Monday, January 26, 2009

Five Hundred Twenty-Five Thousand Six Hundred Minutes

So began the second act of the Broadway musical Rent which I saw last night at the very nice, brand new, Durham Performing Arts Center. This venue gives Durham a performance space on par with Raleigh's Memorial Auditorium. The acoustics in the space and the comfort of the seating combined with great vantage points for most seating locations makes this a nice place to see a performance.

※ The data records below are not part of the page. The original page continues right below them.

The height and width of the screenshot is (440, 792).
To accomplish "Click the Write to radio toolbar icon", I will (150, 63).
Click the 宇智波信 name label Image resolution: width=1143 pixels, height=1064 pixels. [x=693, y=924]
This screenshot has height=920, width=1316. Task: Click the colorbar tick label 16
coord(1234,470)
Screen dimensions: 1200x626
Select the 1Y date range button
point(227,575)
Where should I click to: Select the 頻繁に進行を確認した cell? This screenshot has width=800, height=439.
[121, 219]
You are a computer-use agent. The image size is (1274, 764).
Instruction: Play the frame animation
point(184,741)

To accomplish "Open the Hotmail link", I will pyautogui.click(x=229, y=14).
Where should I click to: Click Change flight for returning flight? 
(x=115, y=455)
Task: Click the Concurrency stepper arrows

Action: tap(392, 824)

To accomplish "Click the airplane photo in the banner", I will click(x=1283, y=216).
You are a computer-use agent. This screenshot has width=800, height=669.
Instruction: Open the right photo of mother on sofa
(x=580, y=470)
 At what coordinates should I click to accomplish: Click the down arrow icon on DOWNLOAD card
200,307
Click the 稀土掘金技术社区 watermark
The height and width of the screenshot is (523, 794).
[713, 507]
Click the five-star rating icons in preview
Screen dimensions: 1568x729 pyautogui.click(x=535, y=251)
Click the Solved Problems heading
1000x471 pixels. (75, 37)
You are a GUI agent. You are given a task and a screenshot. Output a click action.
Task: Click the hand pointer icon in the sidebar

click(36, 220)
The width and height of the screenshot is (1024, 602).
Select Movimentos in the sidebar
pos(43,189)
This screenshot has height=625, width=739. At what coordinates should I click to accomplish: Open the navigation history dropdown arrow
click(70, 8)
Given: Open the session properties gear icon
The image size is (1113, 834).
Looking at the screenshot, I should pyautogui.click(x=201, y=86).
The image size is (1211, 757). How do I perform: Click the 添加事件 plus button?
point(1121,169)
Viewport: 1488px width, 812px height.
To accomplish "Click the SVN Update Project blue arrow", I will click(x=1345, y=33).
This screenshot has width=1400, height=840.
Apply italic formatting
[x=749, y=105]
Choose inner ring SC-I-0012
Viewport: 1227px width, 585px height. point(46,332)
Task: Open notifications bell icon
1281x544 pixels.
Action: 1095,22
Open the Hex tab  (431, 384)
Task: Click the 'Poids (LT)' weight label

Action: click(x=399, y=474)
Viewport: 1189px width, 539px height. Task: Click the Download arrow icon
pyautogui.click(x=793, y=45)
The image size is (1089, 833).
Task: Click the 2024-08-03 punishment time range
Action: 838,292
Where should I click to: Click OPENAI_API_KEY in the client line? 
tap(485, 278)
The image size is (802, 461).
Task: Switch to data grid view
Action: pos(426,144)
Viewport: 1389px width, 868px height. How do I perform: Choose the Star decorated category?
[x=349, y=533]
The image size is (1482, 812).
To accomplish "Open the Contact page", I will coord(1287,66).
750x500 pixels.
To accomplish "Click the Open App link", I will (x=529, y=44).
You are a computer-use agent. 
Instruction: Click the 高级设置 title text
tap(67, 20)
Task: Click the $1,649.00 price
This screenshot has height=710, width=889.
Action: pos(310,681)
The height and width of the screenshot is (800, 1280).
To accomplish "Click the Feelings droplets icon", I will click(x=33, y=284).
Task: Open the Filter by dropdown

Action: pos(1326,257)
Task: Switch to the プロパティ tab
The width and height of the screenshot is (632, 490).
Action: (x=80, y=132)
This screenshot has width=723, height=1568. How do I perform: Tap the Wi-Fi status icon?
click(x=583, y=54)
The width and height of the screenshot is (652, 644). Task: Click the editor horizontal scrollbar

On to the show. Winner of the Tony Award for Best Musical and the Pulitzer Prize, this incarnation of Rent (loosely based on the opera La Boheme) finds cast memebers Adam Pascal and Anthony Rapp reprising the roles they originated on Broadway. The narrative role of Mark Cohen (Anthony Rapp), a filmmaker, holds this whole play together through narration so it was a pleasure having the original seasoned Broadway performer in this role. The other role in this tandem of Broadway vetrans was that of Roger Davis (Adam Pascal), a musician who is HIV positive. This whole show is based on the chemistry of the relationships between love interests and friends. The previous experience of these two key cast members together made the rapport between the characters of Roger and Mark as friends seem so very natural. The show centers around a group of friends and their reaching for a creative open lifestyle that affords them freedom, money, love and creativity all the time. Of course, there are difficulties around each. There is a lesbian couple and a gay couple and they each have relationship issues like normal couples but also have other issues like HIV. In the end their relationships to each other as a group of friends strengthens eventfully through the loss of one of their number named Angel. The music for the night was performed by a terrific band consisting of a rock quartet plus a keyboardist/pianist. Adam Pascal(Roger) actually played guitar so it made him that much more believable in the role when he sang and played. A superb performance from everyone with creative staging and some great singing moments heralds a fine start to Durham's soon-to-be-tradition of hosting fine theatrical events in their new building.

1 comment:

Ann Marie Simard said...

Lots going on in your area culturally speaking and a nice review to go and contribute to it all. As a thespian myself - yes that too - acoustics and space are the key elements for events such as the one you describe to take place. I was unaware of this musical, but being a big fan of musicals, from Sound of Music to kitschy rock operas and less so, (figure this Harbor movie lights is actually an opening act for a rock opera thing Starmania-wise), certainly very interesting to read, discover. And yes, what an ideal to aspire to and to concretize, freedom, money, love and creativity all the time.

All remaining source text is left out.